Plus de 30 ans après l'adoption de la loi 101, Québec s'apprête à lancer une nouvelle campagne en faveur de la francisation des raisons sociales des entreprises dans la province.

La campagne, qui s'amorcera cet automne, visera les grandes compagnies étrangères qui souhaitent percer le marché québécois.

L'Office québécois de la langue française (OQLF) craint que les multinationales et leurs raisons sociales anglaises finissent par miner le statut de société francophone de la province si elles ne sont pas surveillées.

«À cause de la mondialisation, les grandes surfaces viennent de plus en plus s'installer au Québec où elles utilisent leur marque de commerce (en anglais)», a expliqué la présidente-directrice générale de l'OQLF, Louise Marchand, en entrevue avec La Presse Canadienne.
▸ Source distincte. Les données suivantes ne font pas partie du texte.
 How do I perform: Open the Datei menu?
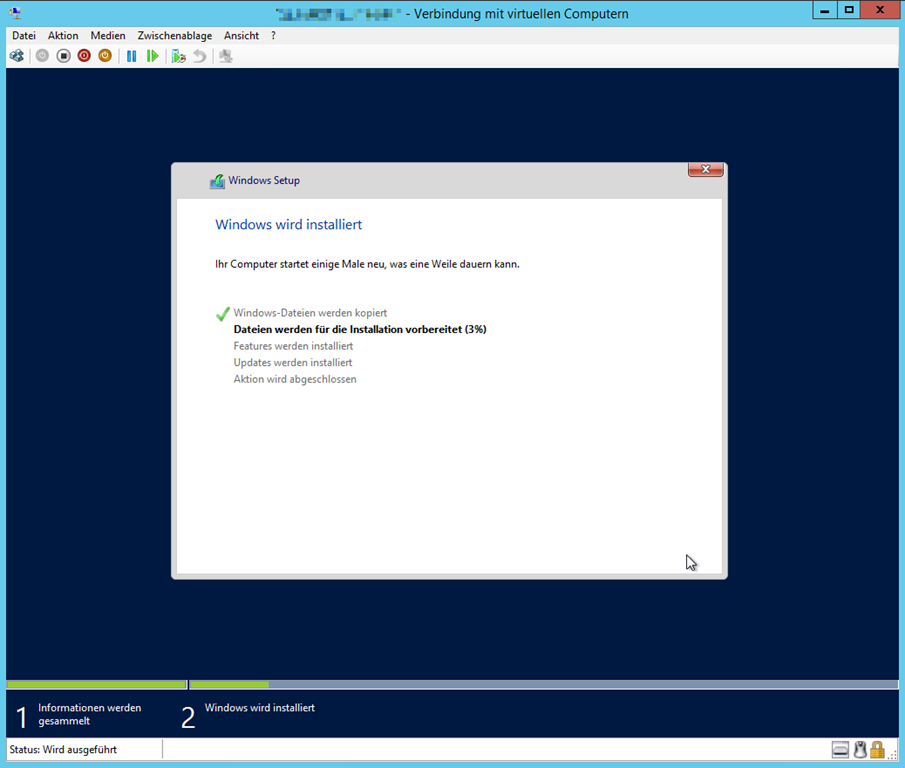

«Elles veulent que leur nom soit partout le même et ça se comprend. Mais ce n'est pas conforme à la loi.»

Il s'agit d'une vieille bataille pour l'OQLF, qui s'est vu confier la mission de faire respecter la Charte de la langue française après qu'elle eut été adoptée en 1977.

La version originale de la loi 101 stipulait que l'affichage au Québec devait se faire uniquement en français. Les compagnies avaient jusqu'au 1er septembre 1981 pour s'y conformer.

Cette exigence avait toutefois été annulée par la Cour suprême du Canada en 1988.

Mais le gouvernement du Québec avait alors choisi d'ignorer le jugement en évoquant la disposition de dérogation, provoquant un tollé parmi les anglophones de la province.

Ce n'est qu'en 1993 que le Parti libéral du Québec, alors au pouvoir, modifia la Charte de la langue française afin qu'elle respecte la décision de la Cour suprême.

S'ils permettaient la présence d'autres langues dans l'affichage, les changements apportés précisaient toutefois que le français devait y être clairement prédominant.

De manière générale, l'OQLF interpréta cette directive comme étant l'obligation pour les entreprises d'avoir des affiches où les mots en français étaient deux fois plus gros que ceux dans les autres langues.

Cela donna naissance à une série de caricatures montrant les représentants de l'OQLF patrouillant les rues de Montréal avec une règle à la main afin de mesurer la taille des lettres sur les enseignes.

Cette «police de la langue» fut fréquemment tournée en dérision par les satiristes anglophones et le romancier Mordecai Richler durant les années 1990, période où les tensions entre les deux solitudes étaient plutôt fortes.

Aujourd'hui, les luttes linguistiques ont délaissé l'affichage au profit de l'éducation. Mais la popularité de l'Internet, des réseaux sociaux et des nouvelles technologies ont poussé l'OQLF à surveiller de plus près la présence de l'anglais.

«Nous sommes perméables aux influences qui viennent de partout. Il n'y a plus de frontières nulle part, sur le plan commercial comme sur le plan culturel», a déclaré Mme Marchand.

«Alors, c'est d'autant plus important de préserver le caractère spécifique du français et de la communauté québécoise.»

L'OQLF s'inquiète tout particulièrement des nombreuses entreprises étrangères qui ouvrent des succursales au Québec sans toutefois adapter leur raison sociale au contexte québécois en y ajoutant un générique en français lié au type de produits ou de services qu'elles offrent.

Louise Marchand a refusé de nommer des compagnies qui contrevenaient à la Charte, mais a cité quelques exemples de noms conformes, dont Lunetterie New Look, Rôtisseries Scores et Farine Five Roses.

La présidente-directrice générale de l'OQLF a déjà commencé à rencontrer les organisations patronales afin de convaincre les compagnies des avantages qu'elles retireraient en faisant le changement elles-mêmes.

«Nous pensons que c'est un atout pour ces entreprises de parler aux consommateurs dans leur langue», a-t-elle affirmé.

«Nous ne leur demanderons pas de le faire d'ici deux mois. Nous allons leur donner des délais raisonnables. Mais il reste que nous devons appliquer la Charte.»

D'après Mme Marchand, environ 25 pour cent des plaintes reçues par l'OQLF concernent l'affichage, De ce nombre, seulement deux pour cent sont transmises aux procureurs de la Couronne.